__Written instruction__
Rewrite every line of the listing below as a JSON list of strings, one string per line and in the same order, leaving out blank lines.

Dataset excerpt:
--------------------------------

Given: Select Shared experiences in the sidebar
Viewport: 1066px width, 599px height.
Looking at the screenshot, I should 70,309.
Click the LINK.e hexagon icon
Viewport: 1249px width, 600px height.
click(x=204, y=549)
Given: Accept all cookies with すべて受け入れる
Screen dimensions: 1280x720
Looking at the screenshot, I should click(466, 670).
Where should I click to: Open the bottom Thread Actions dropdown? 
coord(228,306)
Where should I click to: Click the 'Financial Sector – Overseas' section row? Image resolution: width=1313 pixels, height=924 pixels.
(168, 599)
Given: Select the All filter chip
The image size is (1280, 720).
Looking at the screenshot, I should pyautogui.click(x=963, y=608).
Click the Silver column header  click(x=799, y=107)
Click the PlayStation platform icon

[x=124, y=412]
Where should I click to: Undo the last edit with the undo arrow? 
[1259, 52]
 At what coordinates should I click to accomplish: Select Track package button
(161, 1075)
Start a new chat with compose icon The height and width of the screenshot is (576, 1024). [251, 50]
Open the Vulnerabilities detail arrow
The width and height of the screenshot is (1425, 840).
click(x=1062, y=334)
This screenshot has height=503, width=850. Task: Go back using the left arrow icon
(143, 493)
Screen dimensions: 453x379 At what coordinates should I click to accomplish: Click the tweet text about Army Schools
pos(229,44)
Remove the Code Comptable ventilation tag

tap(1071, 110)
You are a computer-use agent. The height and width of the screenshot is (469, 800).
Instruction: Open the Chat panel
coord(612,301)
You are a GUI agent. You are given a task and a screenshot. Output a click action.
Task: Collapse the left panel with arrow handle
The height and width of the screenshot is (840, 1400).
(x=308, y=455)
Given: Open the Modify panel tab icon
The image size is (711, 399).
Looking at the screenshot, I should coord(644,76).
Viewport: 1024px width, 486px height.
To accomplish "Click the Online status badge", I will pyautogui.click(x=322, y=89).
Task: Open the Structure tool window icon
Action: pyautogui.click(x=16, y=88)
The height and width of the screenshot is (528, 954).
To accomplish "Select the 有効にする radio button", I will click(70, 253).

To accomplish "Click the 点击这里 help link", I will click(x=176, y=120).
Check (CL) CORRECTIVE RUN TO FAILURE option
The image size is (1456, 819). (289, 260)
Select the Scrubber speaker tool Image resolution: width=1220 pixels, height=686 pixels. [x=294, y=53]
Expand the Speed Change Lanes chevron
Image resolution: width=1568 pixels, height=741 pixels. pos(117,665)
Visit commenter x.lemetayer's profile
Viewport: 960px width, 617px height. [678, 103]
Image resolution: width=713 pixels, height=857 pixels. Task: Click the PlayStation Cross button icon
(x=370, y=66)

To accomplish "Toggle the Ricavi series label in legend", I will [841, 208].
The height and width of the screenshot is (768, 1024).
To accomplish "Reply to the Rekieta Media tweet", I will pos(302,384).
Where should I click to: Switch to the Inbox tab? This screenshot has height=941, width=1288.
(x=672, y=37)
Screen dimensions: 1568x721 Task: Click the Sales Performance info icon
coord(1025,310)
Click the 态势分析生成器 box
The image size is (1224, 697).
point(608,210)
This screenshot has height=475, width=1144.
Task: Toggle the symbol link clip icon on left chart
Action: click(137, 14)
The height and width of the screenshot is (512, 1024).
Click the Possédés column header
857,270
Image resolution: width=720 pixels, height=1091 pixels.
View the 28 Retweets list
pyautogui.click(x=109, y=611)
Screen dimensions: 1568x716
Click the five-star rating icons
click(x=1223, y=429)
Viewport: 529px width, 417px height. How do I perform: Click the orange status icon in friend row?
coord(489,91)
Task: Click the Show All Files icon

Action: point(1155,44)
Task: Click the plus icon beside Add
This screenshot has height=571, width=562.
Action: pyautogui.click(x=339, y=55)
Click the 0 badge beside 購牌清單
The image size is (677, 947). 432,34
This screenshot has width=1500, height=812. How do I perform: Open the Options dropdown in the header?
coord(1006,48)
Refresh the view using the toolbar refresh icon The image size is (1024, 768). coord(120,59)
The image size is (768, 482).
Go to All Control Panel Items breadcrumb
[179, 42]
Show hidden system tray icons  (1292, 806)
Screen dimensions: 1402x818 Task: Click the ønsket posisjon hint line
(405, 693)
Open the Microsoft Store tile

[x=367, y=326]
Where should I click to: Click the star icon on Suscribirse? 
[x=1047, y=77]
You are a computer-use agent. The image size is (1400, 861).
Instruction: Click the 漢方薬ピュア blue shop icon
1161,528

--------------------------------

__Solution__
[
  "Given: Select Shared experiences in the sidebar",
  "Viewport: 1066px width, 599px height.",
  "Looking at the screenshot, I should 70,309.",
  "Click the LINK.e hexagon icon",
  "Viewport: 1249px width, 600px height.",
  "click(x=204, y=549)",
  "Given: Accept all cookies with すべて受け入れる",
  "Screen dimensions: 1280x720",
  "Looking at the screenshot, I should click(466, 670).",
  "Where should I click to: Open the bottom Thread Actions dropdown? ",
  "coord(228,306)",
  "Where should I click to: Click the 'Financial Sector – Overseas' section row? Image resolution: width=1313 pixels, height=924 pixels.",
  "(168, 599)",
  "Given: Select the All filter chip",
  "The image size is (1280, 720).",
  "Looking at the screenshot, I should pyautogui.click(x=963, y=608).",
  "Click the Silver column header  click(x=799, y=107)",
  "Click the PlayStation platform icon",
  "[x=124, y=412]",
  "Where should I click to: Undo the last edit with the undo arrow? ",
  "[1259, 52]",
  " At what coordinates should I click to accomplish: Select Track package button",
  "(161, 1075)",
  "Start a new chat with compose icon The height and width of the screenshot is (576, 1024). [251, 50]",
  "Open the Vulnerabilities detail arrow",
  "The width and height of the screenshot is (1425, 840).",
  "click(x=1062, y=334)",
  "This screenshot has height=503, width=850. Task: Go back using the left arrow icon",
  "(143, 493)",
  "Screen dimensions: 453x379 At what coordinates should I click to accomplish: Click the tweet text about Army Schools",
  "pos(229,44)",
  "Remove the Code Comptable ventilation tag",
  "tap(1071, 110)",
  "You are a computer-use agent. The height and width of the screenshot is (469, 800).",
  "Instruction: Open the Chat panel",
  "coord(612,301)",
  "You are a GUI agent. You are given a task and a screenshot. Output a click action.",
  "Task: Collapse the left panel with arrow handle",
  "The height and width of the screenshot is (840, 1400).",
  "(x=308, y=455)",
  "Given: Open the Modify panel tab icon",
  "The image size is (711, 399).",
  "Looking at the screenshot, I should coord(644,76).",
  "Viewport: 1024px width, 486px height.",
  "To accomplish \"Click the Online status badge\", I will pyautogui.click(x=322, y=89).",
  "Task: Open the Structure tool window icon",
  "Action: pyautogui.click(x=16, y=88)",
  "The height and width of the screenshot is (528, 954).",
  "To accomplish \"Select the 有効にする radio button\", I will click(70, 253).",
  "To accomplish \"Click the 点击这里 help link\", I will click(x=176, y=120).",
  "Check (CL) CORRECTIVE RUN TO FAILURE option",
  "The image size is (1456, 819). (289, 260)",
  "Select the Scrubber speaker tool Image resolution: width=1220 pixels, height=686 pixels. [x=294, y=53]",
  "Expand the Speed Change Lanes chevron",
  "Image resolution: width=1568 pixels, height=741 pixels. pos(117,665)",
  "Visit commenter x.lemetayer's profile",
  "Viewport: 960px width, 617px height. [678, 103]",
  "Image resolution: width=713 pixels, height=857 pixels. Task: Click the PlayStation Cross button icon",
  "(x=370, y=66)",
  "To accomplish \"Toggle the Ricavi series label in legend\", I will [841, 208].",
  "The height and width of the screenshot is (768, 1024).",
  "To accomplish \"Reply to the Rekieta Media tweet\", I will pos(302,384).",
  "Where should I click to: Switch to the Inbox tab? This screenshot has height=941, width=1288.",
  "(x=672, y=37)",
  "Screen dimensions: 1568x721 Task: Click the Sales Performance info icon",
  "coord(1025,310)",
  "Click the 态势分析生成器 box",
  "The image size is (1224, 697).",
  "point(608,210)",
  "This screenshot has height=475, width=1144.",
  "Task: Toggle the symbol link clip icon on left chart",
  "Action: click(137, 14)",
  "The height and width of the screenshot is (512, 1024).",
  "Click the Possédés column header",
  "857,270",
  "Image resolution: width=720 pixels, height=1091 pixels.",
  "View the 28 Retweets list",
  "pyautogui.click(x=109, y=611)",
  "Screen dimensions: 1568x716",
  "Click the five-star rating icons",
  "click(x=1223, y=429)",
  "Viewport: 529px width, 417px height. How do I perform: Click the orange status icon in friend row?",
  "coord(489,91)",
  "Task: Click the Show All Files icon",
  "Action: point(1155,44)",
  "Task: Click the plus icon beside Add",
  "This screenshot has height=571, width=562.",
  "Action: pyautogui.click(x=339, y=55)",
  "Click the 0 badge beside 購牌清單",
  "The image size is (677, 947). 432,34",
  "This screenshot has width=1500, height=812. How do I perform: Open the Options dropdown in the header?",
  "coord(1006,48)",
  "Refresh the view using the toolbar refresh icon The image size is (1024, 768). coord(120,59)",
  "The image size is (768, 482).",
  "Go to All Control Panel Items breadcrumb",
  "[179, 42]",
  "Show hidden system tray icons  (1292, 806)",
  "Screen dimensions: 1402x818 Task: Click the ønsket posisjon hint line",
  "(405, 693)",
  "Open the Microsoft Store tile",
  "[x=367, y=326]",
  "Where should I click to: Click the star icon on Suscribirse? ",
  "[x=1047, y=77]",
  "You are a computer-use agent. The image size is (1400, 861).",
  "Instruction: Click the 漢方薬ピュア blue shop icon",
  "1161,528"
]